Security Check-in Quick Hits: GitHub Probe, RaaS Alliances, Signed Malware Disruption, and a $76M Crypto Exploit

For May 20, 2026

GitHub Investigating Unauthorized Access to Internal Repositories (TeamPCP Claims)

Recent discussions on X highlight GitHub’s ongoing investigation into unauthorized access to its internal repositories, with claims linked to threat actor TeamPCP.

TeamPCP has a history of supply chain attacks, including compromises of tools like Trivy and Checkmarx GitHub Actions earlier in 2026, where attackers stole CI/CD secrets and injected infostealers. This latest incident raises concerns about potential downstream risks to developers relying on GitHub’s ecosystem. Organizations should audit dependencies, rotate secrets, and monitor for anomalous repository activity. GitHub has not confirmed full details, but vigilance in supply chain security remains critical as these attacks cascade through open-source tooling.

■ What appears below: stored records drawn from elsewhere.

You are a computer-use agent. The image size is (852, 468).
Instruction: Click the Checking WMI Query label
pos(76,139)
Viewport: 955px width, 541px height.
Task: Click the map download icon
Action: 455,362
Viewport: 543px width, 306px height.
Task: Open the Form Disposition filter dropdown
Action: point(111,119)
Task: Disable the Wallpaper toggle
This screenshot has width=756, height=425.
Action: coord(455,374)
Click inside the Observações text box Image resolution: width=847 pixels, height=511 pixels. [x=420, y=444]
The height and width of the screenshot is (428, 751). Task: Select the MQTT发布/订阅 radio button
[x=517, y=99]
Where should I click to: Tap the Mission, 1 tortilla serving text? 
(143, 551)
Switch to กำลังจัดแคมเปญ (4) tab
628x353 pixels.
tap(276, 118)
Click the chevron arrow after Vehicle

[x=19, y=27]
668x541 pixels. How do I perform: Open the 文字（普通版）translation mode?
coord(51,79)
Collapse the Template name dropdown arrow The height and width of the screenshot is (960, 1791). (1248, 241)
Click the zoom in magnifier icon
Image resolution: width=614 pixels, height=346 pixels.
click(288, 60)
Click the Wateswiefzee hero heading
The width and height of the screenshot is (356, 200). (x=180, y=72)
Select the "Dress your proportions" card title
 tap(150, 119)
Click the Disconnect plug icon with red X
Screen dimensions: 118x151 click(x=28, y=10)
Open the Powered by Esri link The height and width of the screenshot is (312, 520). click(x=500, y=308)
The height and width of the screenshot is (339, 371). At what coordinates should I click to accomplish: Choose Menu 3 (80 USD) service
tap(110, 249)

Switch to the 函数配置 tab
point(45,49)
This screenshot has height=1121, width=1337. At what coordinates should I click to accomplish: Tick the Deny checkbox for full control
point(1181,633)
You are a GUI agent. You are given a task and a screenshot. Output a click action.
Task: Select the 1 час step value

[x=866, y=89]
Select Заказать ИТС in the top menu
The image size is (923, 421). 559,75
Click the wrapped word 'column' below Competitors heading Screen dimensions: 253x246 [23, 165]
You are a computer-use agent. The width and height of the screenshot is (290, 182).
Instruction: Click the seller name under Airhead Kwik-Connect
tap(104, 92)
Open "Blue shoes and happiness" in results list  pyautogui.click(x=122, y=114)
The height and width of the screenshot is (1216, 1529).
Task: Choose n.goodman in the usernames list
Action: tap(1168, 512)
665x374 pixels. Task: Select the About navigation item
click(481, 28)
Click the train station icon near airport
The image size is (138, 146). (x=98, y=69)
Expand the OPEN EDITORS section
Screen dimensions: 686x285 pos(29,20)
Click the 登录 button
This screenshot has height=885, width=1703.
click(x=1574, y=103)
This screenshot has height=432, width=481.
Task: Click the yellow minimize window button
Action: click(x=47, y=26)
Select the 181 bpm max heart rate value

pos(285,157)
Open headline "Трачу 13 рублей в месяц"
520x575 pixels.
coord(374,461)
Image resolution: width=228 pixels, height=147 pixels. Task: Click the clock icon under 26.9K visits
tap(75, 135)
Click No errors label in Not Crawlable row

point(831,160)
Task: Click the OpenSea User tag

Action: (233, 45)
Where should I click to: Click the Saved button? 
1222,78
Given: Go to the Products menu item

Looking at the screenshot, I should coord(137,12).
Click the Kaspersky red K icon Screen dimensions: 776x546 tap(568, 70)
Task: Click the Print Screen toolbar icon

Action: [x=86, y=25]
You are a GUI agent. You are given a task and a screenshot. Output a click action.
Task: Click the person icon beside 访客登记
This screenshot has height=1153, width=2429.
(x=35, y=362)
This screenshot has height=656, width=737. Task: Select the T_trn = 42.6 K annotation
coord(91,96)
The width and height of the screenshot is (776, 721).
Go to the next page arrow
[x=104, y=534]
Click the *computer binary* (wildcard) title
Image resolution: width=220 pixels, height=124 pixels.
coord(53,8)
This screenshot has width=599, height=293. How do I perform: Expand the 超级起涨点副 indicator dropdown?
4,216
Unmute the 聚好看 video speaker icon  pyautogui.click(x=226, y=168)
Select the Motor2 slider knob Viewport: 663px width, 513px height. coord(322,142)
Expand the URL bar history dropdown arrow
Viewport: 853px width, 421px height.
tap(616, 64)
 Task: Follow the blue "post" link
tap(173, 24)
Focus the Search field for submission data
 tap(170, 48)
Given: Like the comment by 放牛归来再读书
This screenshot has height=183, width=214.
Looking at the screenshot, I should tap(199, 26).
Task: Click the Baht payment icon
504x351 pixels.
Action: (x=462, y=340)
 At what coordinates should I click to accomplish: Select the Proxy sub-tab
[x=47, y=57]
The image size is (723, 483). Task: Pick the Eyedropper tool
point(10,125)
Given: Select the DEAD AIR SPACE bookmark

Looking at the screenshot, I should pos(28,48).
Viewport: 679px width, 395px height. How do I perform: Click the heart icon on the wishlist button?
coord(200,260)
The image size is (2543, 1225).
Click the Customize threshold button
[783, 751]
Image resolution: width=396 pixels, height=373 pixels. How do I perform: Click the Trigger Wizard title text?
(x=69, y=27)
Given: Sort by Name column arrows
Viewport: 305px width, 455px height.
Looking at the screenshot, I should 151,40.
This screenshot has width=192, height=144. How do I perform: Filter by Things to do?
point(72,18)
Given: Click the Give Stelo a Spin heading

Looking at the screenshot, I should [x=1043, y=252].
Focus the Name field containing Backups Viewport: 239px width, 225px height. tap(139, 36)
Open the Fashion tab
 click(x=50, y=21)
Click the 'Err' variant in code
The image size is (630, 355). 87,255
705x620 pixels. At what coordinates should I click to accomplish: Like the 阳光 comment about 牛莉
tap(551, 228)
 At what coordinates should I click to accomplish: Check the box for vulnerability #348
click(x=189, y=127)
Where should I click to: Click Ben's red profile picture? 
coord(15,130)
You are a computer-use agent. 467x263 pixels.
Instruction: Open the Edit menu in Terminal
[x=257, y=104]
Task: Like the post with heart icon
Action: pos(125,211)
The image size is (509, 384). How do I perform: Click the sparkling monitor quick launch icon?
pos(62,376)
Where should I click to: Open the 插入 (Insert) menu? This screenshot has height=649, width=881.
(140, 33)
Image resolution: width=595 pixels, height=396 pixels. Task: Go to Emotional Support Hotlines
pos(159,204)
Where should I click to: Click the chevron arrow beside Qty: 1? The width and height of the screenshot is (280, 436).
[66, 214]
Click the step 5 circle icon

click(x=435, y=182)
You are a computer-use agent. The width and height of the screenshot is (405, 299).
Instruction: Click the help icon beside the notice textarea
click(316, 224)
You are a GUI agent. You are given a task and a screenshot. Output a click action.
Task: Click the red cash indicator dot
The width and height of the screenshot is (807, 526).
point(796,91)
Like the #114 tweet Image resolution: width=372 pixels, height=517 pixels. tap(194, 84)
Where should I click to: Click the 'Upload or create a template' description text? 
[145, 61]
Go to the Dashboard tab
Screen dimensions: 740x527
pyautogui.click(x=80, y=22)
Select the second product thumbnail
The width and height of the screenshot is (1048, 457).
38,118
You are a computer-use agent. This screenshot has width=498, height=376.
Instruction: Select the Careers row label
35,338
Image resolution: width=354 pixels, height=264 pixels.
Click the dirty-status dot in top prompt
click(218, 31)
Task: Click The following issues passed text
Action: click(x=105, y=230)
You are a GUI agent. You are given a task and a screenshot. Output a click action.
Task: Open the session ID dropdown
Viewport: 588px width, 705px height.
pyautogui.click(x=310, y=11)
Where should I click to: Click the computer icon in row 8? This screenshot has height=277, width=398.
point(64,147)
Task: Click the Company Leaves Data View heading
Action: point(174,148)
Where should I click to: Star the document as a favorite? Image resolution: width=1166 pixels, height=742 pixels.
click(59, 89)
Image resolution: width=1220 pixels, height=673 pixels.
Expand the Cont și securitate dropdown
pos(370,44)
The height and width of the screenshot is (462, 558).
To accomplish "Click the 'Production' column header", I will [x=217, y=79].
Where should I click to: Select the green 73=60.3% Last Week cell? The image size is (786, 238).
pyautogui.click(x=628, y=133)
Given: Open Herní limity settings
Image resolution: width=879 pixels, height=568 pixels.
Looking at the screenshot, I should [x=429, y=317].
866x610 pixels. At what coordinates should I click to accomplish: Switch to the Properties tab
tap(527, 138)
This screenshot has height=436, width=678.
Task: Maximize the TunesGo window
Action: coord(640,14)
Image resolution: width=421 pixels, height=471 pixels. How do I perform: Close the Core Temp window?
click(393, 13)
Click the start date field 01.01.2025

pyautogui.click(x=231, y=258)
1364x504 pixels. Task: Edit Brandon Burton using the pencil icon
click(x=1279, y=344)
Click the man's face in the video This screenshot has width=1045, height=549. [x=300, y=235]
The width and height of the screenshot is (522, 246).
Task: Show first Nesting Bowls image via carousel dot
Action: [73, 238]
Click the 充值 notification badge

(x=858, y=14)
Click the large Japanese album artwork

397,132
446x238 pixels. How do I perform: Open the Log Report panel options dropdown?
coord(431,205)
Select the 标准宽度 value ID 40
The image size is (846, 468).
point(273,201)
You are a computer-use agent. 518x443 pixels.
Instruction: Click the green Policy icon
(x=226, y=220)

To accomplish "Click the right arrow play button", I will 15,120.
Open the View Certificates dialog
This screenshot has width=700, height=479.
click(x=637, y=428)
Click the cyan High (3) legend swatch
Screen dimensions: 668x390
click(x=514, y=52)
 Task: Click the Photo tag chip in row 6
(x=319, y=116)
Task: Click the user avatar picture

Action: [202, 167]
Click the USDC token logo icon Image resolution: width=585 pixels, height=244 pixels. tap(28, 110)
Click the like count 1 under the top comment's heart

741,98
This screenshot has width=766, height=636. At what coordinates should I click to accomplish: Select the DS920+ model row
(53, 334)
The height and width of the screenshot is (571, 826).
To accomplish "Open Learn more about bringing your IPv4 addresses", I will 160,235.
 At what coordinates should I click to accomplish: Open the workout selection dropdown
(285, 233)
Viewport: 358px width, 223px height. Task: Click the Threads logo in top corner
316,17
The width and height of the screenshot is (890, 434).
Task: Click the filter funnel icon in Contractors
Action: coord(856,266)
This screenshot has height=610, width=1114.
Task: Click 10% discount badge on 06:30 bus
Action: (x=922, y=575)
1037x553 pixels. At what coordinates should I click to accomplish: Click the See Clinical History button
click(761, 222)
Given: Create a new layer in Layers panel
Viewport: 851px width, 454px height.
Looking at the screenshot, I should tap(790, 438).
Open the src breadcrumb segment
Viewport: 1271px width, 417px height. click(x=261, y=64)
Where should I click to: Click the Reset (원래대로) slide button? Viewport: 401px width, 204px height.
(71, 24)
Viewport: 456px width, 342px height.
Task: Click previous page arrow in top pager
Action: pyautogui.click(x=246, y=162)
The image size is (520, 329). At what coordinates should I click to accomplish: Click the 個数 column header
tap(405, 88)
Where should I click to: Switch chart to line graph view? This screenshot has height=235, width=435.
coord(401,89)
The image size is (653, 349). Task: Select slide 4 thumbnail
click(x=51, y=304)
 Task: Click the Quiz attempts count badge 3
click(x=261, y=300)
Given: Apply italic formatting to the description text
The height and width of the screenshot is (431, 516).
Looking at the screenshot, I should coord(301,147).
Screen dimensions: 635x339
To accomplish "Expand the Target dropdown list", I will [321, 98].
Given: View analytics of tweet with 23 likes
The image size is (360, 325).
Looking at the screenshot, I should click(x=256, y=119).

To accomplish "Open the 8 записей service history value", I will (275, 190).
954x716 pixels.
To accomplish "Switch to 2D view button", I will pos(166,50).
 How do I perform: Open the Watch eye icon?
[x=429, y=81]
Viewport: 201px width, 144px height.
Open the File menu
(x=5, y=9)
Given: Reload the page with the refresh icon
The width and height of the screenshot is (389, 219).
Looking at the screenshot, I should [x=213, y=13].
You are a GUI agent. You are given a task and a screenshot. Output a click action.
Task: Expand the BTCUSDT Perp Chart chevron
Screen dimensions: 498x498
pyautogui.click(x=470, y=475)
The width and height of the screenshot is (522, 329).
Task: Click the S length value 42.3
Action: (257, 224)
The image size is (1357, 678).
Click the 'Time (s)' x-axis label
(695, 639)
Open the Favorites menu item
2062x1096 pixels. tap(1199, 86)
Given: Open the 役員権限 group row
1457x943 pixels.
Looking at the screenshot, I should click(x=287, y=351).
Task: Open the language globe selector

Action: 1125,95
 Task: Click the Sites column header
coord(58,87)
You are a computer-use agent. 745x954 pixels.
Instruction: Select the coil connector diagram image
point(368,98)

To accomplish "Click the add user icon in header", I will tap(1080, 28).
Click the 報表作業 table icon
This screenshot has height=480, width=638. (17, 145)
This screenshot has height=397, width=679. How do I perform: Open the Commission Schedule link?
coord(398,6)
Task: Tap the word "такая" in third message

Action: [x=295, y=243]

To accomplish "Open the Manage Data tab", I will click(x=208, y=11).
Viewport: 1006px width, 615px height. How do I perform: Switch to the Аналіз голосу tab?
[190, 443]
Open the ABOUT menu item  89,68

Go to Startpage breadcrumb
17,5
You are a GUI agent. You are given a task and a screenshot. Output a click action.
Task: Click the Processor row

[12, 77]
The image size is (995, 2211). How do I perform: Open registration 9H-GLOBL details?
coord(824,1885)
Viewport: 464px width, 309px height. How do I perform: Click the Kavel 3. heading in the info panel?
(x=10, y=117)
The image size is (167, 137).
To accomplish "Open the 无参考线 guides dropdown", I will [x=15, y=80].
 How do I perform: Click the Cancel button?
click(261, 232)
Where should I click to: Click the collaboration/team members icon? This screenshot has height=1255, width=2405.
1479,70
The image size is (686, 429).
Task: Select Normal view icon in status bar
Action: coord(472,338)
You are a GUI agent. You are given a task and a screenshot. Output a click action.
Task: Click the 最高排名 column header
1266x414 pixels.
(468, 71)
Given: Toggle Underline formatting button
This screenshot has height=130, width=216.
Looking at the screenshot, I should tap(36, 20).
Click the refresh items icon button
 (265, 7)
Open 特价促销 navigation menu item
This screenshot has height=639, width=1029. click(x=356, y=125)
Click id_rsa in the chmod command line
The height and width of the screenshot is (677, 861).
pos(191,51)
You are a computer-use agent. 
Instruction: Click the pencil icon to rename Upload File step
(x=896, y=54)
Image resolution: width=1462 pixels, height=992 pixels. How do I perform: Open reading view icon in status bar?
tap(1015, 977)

BreachForums and The Gentlemen Announce Alleged RaaS Partnership Expansion

Underground forum BreachForums has reportedly partnered with the ransomware group “The Gentlemen” to expand Ransomware-as-a-Service (RaaS) operations. This includes recruiting affiliates, initial access brokers, pentesters, and infrastructure operators for coordinated global attacks.

This move signals increasing professionalization of cybercrime ecosystems, where forums act as centralized hubs for talent, tools, and monetization. The Gentlemen have faced their own internal leaks recently but continue aggressive campaigns. Defenders should prioritize segmentation, backup strategies, and monitoring for common RaaS tactics like double extortion. This collaboration could accelerate ransomware incidents across sectors.

Microsoft Disrupts Fox Tempest Malware-Signing-as-a-Service (MSaaS) Operation

Microsoft, with Resecurity, disrupted Fox Tempest—a financially motivated actor running a malware-signing service that abused Microsoft Artifact Signing to generate trusted, short-lived certificates for malicious code. Over 1,000 fraudulent certificates were revoked.

The operation, active since at least May 2025, allowed ransomware and other malware to bypass controls by masquerading as legitimate software (e.g., mimicking AnyDesk or Teams). It impacted healthcare, education, government, and financial sectors globally. This highlights risks in code-signing infrastructure and the need for identity validation, certificate monitoring, and behavioral detection beyond signatures. Kudos to the disruption effort, but it underscores how threat actors exploit trusted platforms.

$76M Exploit Hits Echo Protocol on Monad Blockchain

In a major crypto incident, Echo Protocol on the Monad chain suffered a ~$76.7M exploit. An attacker allegedly used a compromised admin key to mint 1,000 unauthorized eBTC tokens, laundered portions via Curvance and bridges, and routed funds through Tornado Cash. The attacker still controls significant value.

This marks another high-profile DeFi hack, exposing governance weaknesses like single-sig admins and lack of mint caps/timelocks. Cross-chain protocols remain high-risk; users and projects should demand better key management, audits, and monitoring. The rapid timeline (third major exploit in days) shows persistent smart contract and operational security challenges in crypto.

Stay secure out there—patch aggressively, monitor supply chains, and treat admin keys like crown jewels. These hits remind us that threats evolve fast, but so do defenses.